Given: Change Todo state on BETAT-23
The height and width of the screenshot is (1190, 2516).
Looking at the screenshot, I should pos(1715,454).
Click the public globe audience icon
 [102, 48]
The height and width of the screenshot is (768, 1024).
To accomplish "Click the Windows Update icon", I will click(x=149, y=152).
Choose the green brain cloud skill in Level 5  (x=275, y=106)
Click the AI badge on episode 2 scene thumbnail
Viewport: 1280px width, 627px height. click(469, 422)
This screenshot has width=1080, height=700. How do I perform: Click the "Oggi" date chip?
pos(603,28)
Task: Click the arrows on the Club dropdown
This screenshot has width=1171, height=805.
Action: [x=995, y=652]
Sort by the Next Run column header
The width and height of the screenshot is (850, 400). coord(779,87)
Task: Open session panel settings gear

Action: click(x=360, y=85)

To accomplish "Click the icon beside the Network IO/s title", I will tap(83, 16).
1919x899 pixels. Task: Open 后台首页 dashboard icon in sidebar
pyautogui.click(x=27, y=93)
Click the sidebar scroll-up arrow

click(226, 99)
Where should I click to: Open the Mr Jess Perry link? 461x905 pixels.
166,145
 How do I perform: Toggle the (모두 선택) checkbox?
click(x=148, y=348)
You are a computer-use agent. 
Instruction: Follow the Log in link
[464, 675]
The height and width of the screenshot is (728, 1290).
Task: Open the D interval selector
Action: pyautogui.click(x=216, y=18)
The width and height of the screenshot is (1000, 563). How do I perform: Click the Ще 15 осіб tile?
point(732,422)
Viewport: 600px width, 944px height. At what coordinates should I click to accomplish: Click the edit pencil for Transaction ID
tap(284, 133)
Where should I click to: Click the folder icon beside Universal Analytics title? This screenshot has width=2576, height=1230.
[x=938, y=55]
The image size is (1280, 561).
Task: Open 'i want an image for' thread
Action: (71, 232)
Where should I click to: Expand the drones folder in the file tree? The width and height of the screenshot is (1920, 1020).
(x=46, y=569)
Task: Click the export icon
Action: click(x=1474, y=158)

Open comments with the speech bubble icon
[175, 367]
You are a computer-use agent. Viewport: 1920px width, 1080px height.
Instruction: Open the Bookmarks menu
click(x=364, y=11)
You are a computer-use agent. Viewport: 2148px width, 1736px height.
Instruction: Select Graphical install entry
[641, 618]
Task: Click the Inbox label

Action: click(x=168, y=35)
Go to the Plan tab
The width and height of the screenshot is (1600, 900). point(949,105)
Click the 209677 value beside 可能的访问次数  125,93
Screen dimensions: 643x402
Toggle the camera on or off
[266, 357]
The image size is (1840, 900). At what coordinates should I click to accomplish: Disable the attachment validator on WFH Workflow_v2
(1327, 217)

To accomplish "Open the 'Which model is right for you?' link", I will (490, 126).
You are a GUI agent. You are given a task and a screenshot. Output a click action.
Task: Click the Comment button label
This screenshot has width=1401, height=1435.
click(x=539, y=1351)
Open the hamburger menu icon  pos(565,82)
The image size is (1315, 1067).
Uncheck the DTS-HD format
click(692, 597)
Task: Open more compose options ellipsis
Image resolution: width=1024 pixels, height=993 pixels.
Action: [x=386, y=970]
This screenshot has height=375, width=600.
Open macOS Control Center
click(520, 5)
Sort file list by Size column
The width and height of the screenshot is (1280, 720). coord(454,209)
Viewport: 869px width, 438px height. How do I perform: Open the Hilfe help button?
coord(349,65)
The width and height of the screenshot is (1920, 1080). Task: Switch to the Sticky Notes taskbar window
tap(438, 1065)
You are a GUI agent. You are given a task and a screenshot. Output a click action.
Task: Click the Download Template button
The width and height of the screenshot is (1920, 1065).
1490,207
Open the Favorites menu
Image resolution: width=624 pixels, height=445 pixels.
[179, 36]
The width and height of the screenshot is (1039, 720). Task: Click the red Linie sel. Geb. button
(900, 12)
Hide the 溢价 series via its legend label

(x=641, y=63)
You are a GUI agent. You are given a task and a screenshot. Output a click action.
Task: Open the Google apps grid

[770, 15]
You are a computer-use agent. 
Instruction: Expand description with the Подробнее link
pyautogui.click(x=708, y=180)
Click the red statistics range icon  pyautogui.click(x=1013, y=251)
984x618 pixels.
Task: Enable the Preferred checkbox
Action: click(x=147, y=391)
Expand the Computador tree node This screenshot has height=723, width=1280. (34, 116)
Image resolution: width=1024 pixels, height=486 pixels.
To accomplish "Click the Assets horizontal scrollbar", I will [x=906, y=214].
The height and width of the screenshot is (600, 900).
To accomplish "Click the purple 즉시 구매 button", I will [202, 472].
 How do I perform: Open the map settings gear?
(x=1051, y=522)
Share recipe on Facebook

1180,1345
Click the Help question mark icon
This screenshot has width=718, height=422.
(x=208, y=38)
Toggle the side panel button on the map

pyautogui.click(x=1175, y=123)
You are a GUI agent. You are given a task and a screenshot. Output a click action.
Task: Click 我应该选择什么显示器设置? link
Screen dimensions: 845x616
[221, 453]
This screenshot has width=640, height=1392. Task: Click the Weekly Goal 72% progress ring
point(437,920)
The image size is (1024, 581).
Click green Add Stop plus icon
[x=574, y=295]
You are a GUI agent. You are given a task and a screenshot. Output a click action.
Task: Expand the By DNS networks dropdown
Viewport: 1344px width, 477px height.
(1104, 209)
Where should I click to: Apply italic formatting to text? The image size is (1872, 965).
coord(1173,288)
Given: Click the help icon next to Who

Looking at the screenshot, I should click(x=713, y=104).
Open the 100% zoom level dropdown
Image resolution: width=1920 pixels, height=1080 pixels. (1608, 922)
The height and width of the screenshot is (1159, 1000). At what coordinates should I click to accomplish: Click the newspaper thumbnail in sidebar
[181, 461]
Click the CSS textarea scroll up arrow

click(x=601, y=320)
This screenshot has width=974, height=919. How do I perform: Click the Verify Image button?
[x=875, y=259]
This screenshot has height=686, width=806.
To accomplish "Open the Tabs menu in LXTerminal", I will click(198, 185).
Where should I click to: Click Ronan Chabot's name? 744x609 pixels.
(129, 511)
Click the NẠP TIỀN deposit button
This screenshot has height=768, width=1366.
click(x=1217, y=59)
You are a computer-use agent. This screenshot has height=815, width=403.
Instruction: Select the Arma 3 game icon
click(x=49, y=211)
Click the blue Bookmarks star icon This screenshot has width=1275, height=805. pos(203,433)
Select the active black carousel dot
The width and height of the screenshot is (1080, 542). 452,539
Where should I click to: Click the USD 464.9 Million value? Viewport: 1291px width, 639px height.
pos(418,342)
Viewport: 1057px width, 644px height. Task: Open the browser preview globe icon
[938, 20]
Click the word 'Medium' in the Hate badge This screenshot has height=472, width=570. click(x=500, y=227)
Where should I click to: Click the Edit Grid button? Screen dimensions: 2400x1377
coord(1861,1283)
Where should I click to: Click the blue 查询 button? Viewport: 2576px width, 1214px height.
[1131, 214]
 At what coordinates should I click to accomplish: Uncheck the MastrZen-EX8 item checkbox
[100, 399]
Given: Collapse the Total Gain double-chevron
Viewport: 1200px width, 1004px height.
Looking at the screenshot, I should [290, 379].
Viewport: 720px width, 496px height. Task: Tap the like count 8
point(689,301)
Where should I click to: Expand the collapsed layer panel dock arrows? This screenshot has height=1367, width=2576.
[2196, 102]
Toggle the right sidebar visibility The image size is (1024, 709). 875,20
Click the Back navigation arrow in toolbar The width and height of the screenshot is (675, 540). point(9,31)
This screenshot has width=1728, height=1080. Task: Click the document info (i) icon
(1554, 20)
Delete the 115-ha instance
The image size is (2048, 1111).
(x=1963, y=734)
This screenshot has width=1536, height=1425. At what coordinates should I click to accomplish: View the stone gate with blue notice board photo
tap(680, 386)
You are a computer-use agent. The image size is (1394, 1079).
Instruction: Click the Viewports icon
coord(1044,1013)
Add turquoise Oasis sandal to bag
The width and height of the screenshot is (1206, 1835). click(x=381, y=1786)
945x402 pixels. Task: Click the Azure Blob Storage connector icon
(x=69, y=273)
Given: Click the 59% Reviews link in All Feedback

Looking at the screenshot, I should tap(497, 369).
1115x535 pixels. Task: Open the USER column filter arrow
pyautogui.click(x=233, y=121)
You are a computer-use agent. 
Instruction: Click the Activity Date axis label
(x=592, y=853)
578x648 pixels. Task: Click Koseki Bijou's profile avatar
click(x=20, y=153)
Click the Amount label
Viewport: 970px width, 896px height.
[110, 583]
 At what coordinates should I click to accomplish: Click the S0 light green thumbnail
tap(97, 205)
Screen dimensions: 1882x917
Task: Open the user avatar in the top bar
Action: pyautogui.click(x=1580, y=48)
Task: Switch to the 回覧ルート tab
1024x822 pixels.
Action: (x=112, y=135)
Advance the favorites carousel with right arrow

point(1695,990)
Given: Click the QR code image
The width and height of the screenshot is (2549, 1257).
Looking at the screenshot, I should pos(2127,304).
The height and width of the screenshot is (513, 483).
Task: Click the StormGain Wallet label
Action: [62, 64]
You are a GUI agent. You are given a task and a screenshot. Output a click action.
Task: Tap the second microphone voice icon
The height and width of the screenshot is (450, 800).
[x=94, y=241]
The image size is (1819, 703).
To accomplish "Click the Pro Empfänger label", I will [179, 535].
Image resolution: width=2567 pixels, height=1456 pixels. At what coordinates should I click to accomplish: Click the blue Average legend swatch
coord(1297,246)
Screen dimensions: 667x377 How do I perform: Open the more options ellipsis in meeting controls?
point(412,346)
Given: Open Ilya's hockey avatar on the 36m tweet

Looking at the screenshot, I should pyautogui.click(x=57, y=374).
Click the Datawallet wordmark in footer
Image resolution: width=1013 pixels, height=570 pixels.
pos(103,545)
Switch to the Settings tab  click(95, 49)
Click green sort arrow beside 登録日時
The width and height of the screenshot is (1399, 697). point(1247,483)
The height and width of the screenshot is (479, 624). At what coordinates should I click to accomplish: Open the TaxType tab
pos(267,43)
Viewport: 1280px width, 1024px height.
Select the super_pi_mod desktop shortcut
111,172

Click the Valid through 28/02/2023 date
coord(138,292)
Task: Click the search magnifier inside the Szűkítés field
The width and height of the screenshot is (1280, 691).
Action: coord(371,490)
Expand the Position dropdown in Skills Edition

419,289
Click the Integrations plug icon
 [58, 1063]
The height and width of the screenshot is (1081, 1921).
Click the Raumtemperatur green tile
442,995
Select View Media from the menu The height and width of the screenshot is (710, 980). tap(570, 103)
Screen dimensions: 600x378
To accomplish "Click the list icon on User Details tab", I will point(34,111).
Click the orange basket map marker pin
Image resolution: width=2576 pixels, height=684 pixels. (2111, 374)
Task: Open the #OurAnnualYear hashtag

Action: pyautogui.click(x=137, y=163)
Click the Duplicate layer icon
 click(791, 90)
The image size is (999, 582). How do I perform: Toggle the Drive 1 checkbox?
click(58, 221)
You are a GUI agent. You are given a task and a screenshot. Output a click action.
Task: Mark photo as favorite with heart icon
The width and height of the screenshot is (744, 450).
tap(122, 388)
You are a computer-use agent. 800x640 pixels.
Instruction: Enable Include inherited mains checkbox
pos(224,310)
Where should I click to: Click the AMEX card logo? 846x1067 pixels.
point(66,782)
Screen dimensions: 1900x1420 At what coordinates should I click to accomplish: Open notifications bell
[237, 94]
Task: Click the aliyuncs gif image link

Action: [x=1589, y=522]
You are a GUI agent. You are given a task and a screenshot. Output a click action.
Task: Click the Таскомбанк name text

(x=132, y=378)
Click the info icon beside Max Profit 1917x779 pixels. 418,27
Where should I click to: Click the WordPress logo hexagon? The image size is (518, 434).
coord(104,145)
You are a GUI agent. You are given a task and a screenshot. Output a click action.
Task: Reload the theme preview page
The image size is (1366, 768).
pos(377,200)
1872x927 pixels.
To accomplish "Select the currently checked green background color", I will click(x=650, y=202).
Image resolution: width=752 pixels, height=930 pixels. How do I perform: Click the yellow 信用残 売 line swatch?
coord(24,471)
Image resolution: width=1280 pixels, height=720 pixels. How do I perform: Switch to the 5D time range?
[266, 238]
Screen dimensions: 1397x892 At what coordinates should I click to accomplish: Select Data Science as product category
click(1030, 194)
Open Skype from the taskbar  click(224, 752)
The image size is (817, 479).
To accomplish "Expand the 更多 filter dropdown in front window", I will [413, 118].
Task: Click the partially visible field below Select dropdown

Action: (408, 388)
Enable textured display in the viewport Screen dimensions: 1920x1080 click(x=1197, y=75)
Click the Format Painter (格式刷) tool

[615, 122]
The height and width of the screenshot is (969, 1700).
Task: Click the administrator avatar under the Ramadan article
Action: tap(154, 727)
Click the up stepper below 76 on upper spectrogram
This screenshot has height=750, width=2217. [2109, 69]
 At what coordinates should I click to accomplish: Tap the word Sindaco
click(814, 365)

▶ **Given instruction**: Print the items between the lines holding "Expand the Computador" and "point(437,920)", inclusive, reproducing each line without any change.

▶ **In response**:
Expand the Computador tree node This screenshot has height=723, width=1280. (34, 116)
Image resolution: width=1024 pixels, height=486 pixels.
To accomplish "Click the Assets horizontal scrollbar", I will [x=906, y=214].
The height and width of the screenshot is (600, 900).
To accomplish "Click the purple 즉시 구매 button", I will [202, 472].
 How do I perform: Open the map settings gear?
(x=1051, y=522)
Share recipe on Facebook

1180,1345
Click the Help question mark icon
This screenshot has width=718, height=422.
(x=208, y=38)
Toggle the side panel button on the map

pyautogui.click(x=1175, y=123)
You are a GUI agent. You are given a task and a screenshot. Output a click action.
Task: Click 我应该选择什么显示器设置? link
Screen dimensions: 845x616
[221, 453]
This screenshot has width=640, height=1392. Task: Click the Weekly Goal 72% progress ring
point(437,920)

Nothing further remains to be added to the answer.